Mathura is Jat-dominated. It elected several Jats as MPs in the past. But, ironically, no one from the most famous Jat family ever made it from Mathura. Charan Singh’s wife Gayatri Devi lost from here in 1984. His daughter Gyanvati Singh lost in 2004. Baghpat was their family seat – Charan Singh won thrice, Ajit six times – but Mathura was proving the Holy Grail. Jayant managed to bury the jinx in 2009, winning from Mathura, but not on his own. He did get the Jat votes, thanks to his family credentials, but Mulayam Singh Yadav actually helped him win by not fielding a SP candidate. Jayant would reciprocate by helping Mulayam and his son Akhilesh in Mainpuri and Kannauj.

His tenure as an MP was nothing exceptional, though he was enthusiastic about Parliament passing a land acquisition bill. He served on several parliamentary committees as well. But politically, the years till 2014 were dreary, with the young Jat watching Jat sentiments getting swayed by the entry of Narendra Modi into the national picture. The Modi magic swept him away from Mathura in 2014, with BJP’s Hema Malini winning by a massive margin.
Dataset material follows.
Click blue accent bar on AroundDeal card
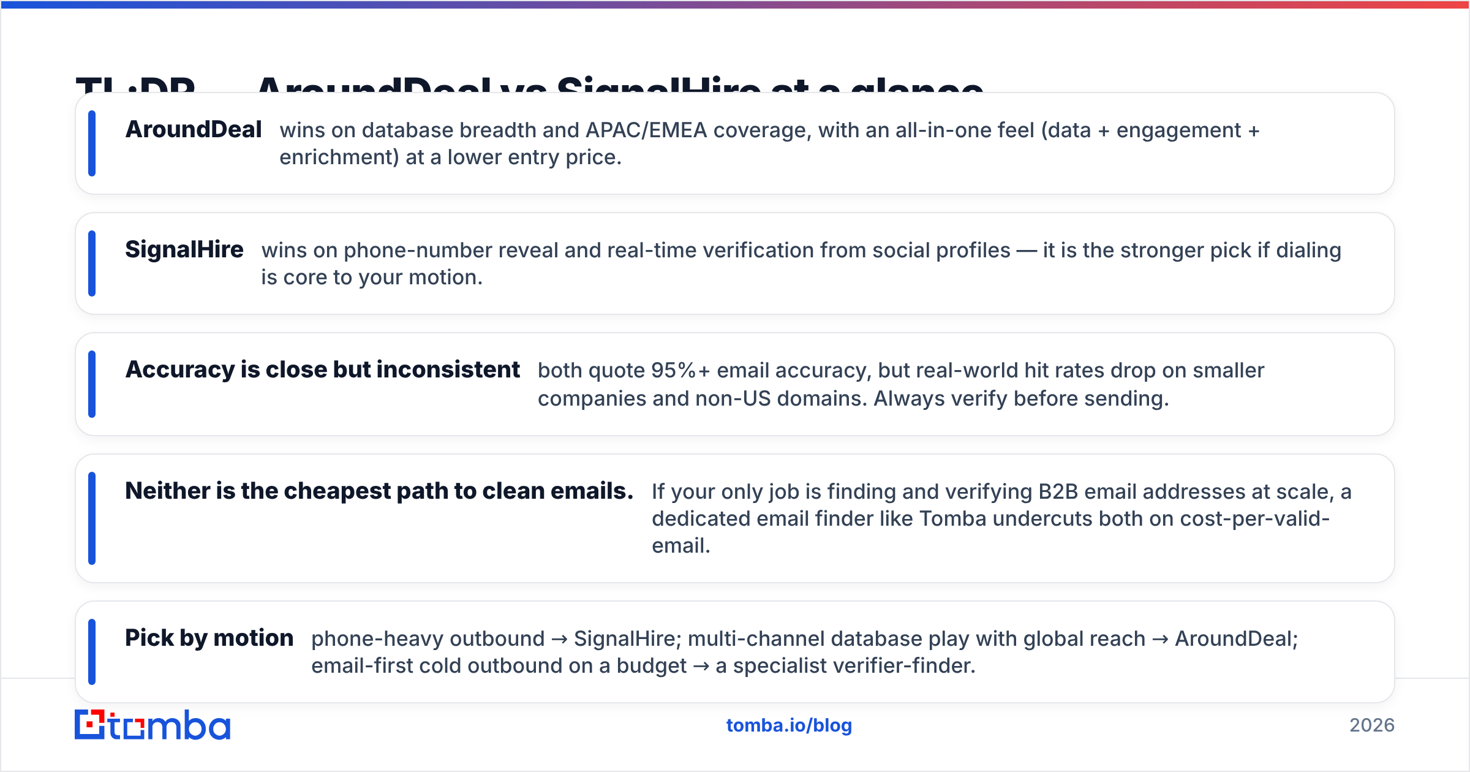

The subsequent elections to the UP Assembly further reduced his support among the Jats: the RLD managed to win a solitary seat – Chhaprauli in Baghpat district. The RLD contested from 284 of the 403 seats.

That, in a nutshell, was down in the dumps for the party and Jayant. Till the messianic phrase – united opposition – came his way. The “experiment” of a united opposition against the BJP in the Gorakhpur and Phulpur Lok Sabha bypolls emboldened the SP and the BSP to experiment yet again in Kairana. And they chose to support the RJD candidate.

Why? The Jat vote. It would not have been possible for either the SP or the BSP to sway that vote away from the BJP. The Jats are temperamental, they are also sentimental. There was a certain chance that given their anxiety over their economic condition in the last four years, a dose of sentiment might do the trick. As Charan Singh’s grandson, Jayant was the dose. In turn, if Jayant performed, he would have staked his claim as a tested constituent of the “mahaghatbandhan” and not as an also-ran.

Jayant saw in this by-election an opportunity to revive his lost political fortune and probably get back the Jat vote bank he lost to the BJP. He campaigned tirelessly. His pet campaign phrase worked quite a bit among the Jats who still respect Charan Singh: “BJP ki poonch nahi, RLD ki mooch bano”. He invoked the name of his grandfather and reminded the Jats of his legacy. He was campaigning for the by-election, but he was making his pitch for 2019.

As luck would have it, the BJP had queered its own pitch for his benefit. The Jat – even non-Jat -- farmers were angry because of mounting sugarcane arrears. Every time the BJP raised a polarising issue, Jayant retorted by countering: “Jinnah or Gannah (sugarcane?)” He was conveying to the “Hindu” farmers that the BJP’s attempt at religious polarisation meant ignoring the financial troubles of the sugarcane farmers. Peasants versus religion – that is the mantra he tried to drive into the people’s minds, leaving the BJP in a fix: How to polarise without antagonising the farmers?

The Kairana RLD candidate Tabassum Hasan was till recently in the Samajwadi Party. The campaign was literally run by the SP. Despite this, Jayant managed to address the RLD vote bank while not distancing himself from other supporting vote banks.

The Kairana victory now behind him, Jayant will want to analyse where exactly he stands in western UP. The big question is can he, like his father and grandfather before him, stand tall in a Jat farmer’s shoes? Will that pay him dividends in 2019?

He will try and extrapolate the caste figures of Kairana to see if he has struck a winning combination.

In Kairana, Jats number over 1.5 lakh. A sizeable portion of Jat votes plus the benefit of a united opposition in the form of nearly 5.5 lakh Muslim votes and 2.5 lakh Dalit votes apart from the Jatav votes were enough to see him through. The BJP, on the other hand, depended heavily on non-Yadav OBCs, Sainis, Kashyaps, Gujjars and the forward caste votes.

That’s too simple an equation, but a Jat-Muslim-Jatav combination in western UP can work wonders and Jayant knows that. He must be hoping the combination survives till 2019.